++++ DATA EXTRACT
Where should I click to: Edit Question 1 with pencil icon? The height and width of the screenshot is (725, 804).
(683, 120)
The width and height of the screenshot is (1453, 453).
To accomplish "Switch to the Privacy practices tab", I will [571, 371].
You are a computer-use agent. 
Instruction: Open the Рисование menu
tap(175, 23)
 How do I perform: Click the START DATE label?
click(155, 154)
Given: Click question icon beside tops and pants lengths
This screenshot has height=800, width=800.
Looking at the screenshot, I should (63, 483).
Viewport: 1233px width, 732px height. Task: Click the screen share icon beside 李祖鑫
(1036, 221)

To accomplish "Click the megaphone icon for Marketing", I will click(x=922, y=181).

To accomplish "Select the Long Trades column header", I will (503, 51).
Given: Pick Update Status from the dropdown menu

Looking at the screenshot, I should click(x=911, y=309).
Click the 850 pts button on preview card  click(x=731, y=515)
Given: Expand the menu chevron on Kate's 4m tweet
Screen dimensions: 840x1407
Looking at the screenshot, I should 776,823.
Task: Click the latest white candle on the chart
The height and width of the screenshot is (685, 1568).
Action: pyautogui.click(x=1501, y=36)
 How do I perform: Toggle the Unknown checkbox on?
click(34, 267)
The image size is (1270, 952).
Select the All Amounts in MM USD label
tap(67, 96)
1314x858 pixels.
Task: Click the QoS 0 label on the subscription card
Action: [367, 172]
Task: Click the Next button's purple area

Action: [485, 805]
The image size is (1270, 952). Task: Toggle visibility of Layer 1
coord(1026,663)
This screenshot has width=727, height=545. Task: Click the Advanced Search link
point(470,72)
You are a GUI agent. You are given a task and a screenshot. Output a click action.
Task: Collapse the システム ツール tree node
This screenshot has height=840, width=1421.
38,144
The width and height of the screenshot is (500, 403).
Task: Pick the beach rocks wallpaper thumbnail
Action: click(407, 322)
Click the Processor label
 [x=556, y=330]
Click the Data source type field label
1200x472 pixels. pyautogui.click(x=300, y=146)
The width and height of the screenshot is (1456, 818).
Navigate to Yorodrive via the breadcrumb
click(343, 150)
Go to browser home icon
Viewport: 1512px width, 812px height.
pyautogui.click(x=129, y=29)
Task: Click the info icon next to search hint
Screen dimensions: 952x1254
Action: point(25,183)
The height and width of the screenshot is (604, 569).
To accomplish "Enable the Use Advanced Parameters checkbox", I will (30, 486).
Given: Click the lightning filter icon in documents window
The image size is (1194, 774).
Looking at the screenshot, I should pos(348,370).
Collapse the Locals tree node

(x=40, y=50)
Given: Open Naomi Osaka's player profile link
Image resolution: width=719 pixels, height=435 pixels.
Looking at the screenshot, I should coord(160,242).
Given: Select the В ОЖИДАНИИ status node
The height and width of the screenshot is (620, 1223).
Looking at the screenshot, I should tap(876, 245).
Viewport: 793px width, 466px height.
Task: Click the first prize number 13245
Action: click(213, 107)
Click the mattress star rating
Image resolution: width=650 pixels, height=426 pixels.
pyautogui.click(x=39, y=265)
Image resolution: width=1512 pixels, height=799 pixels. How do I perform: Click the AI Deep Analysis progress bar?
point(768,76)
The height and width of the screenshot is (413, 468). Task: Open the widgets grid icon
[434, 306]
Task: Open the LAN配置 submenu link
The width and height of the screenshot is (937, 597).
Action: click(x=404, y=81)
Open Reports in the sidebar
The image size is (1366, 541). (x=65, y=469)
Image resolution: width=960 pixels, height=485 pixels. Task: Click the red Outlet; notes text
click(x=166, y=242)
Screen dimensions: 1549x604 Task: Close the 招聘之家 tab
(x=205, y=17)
++++++++
> _DIRECTION_:
Convert all of the lines above into a JSON list of strings, one string per line, leaving out the blank lines.

> _THE COMPLETED TASK_:
[
  "Where should I click to: Edit Question 1 with pencil icon? The height and width of the screenshot is (725, 804).",
  "(683, 120)",
  "The width and height of the screenshot is (1453, 453).",
  "To accomplish \"Switch to the Privacy practices tab\", I will [571, 371].",
  "You are a computer-use agent. ",
  "Instruction: Open the Рисование menu",
  "tap(175, 23)",
  " How do I perform: Click the START DATE label?",
  "click(155, 154)",
  "Given: Click question icon beside tops and pants lengths",
  "This screenshot has height=800, width=800.",
  "Looking at the screenshot, I should (63, 483).",
  "Viewport: 1233px width, 732px height. Task: Click the screen share icon beside 李祖鑫",
  "(1036, 221)",
  "To accomplish \"Click the megaphone icon for Marketing\", I will click(x=922, y=181).",
  "To accomplish \"Select the Long Trades column header\", I will (503, 51).",
  "Given: Pick Update Status from the dropdown menu",
  "Looking at the screenshot, I should click(x=911, y=309).",
  "Click the 850 pts button on preview card  click(x=731, y=515)",
  "Given: Expand the menu chevron on Kate's 4m tweet",
  "Screen dimensions: 840x1407",
  "Looking at the screenshot, I should 776,823.",
  "Task: Click the latest white candle on the chart",
  "The height and width of the screenshot is (685, 1568).",
  "Action: pyautogui.click(x=1501, y=36)",
  " How do I perform: Toggle the Unknown checkbox on?",
  "click(34, 267)",
  "The image size is (1270, 952).",
  "Select the All Amounts in MM USD label",
  "tap(67, 96)",
  "1314x858 pixels.",
  "Task: Click the QoS 0 label on the subscription card",
  "Action: [367, 172]",
  "Task: Click the Next button's purple area",
  "Action: [485, 805]",
  "The image size is (1270, 952). Task: Toggle visibility of Layer 1",
  "coord(1026,663)",
  "This screenshot has width=727, height=545. Task: Click the Advanced Search link",
  "point(470,72)",
  "You are a GUI agent. You are given a task and a screenshot. Output a click action.",
  "Task: Collapse the システム ツール tree node",
  "This screenshot has height=840, width=1421.",
  "38,144",
  "The width and height of the screenshot is (500, 403).",
  "Task: Pick the beach rocks wallpaper thumbnail",
  "Action: click(407, 322)",
  "Click the Processor label",
  " [x=556, y=330]",
  "Click the Data source type field label",
  "1200x472 pixels. pyautogui.click(x=300, y=146)",
  "The width and height of the screenshot is (1456, 818).",
  "Navigate to Yorodrive via the breadcrumb",
  "click(343, 150)",
  "Go to browser home icon",
  "Viewport: 1512px width, 812px height.",
  "pyautogui.click(x=129, y=29)",
  "Task: Click the info icon next to search hint",
  "Screen dimensions: 952x1254",
  "Action: point(25,183)",
  "The height and width of the screenshot is (604, 569).",
  "To accomplish \"Enable the Use Advanced Parameters checkbox\", I will (30, 486).",
  "Given: Click the lightning filter icon in documents window",
  "The image size is (1194, 774).",
  "Looking at the screenshot, I should pos(348,370).",
  "Collapse the Locals tree node",
  "(x=40, y=50)",
  "Given: Open Naomi Osaka's player profile link",
  "Image resolution: width=719 pixels, height=435 pixels.",
  "Looking at the screenshot, I should coord(160,242).",
  "Given: Select the В ОЖИДАНИИ status node",
  "The height and width of the screenshot is (620, 1223).",
  "Looking at the screenshot, I should tap(876, 245).",
  "Viewport: 793px width, 466px height.",
  "Task: Click the first prize number 13245",
  "Action: click(213, 107)",
  "Click the mattress star rating",
  "Image resolution: width=650 pixels, height=426 pixels.",
  "pyautogui.click(x=39, y=265)",
  "Image resolution: width=1512 pixels, height=799 pixels. How do I perform: Click the AI Deep Analysis progress bar?",
  "point(768,76)",
  "The height and width of the screenshot is (413, 468). Task: Open the widgets grid icon",
  "[434, 306]",
  "Task: Open the LAN配置 submenu link",
  "The width and height of the screenshot is (937, 597).",
  "Action: click(x=404, y=81)",
  "Open Reports in the sidebar",
  "The image size is (1366, 541). (x=65, y=469)",
  "Image resolution: width=960 pixels, height=485 pixels. Task: Click the red Outlet; notes text",
  "click(x=166, y=242)",
  "Screen dimensions: 1549x604 Task: Close the 招聘之家 tab",
  "(x=205, y=17)"
]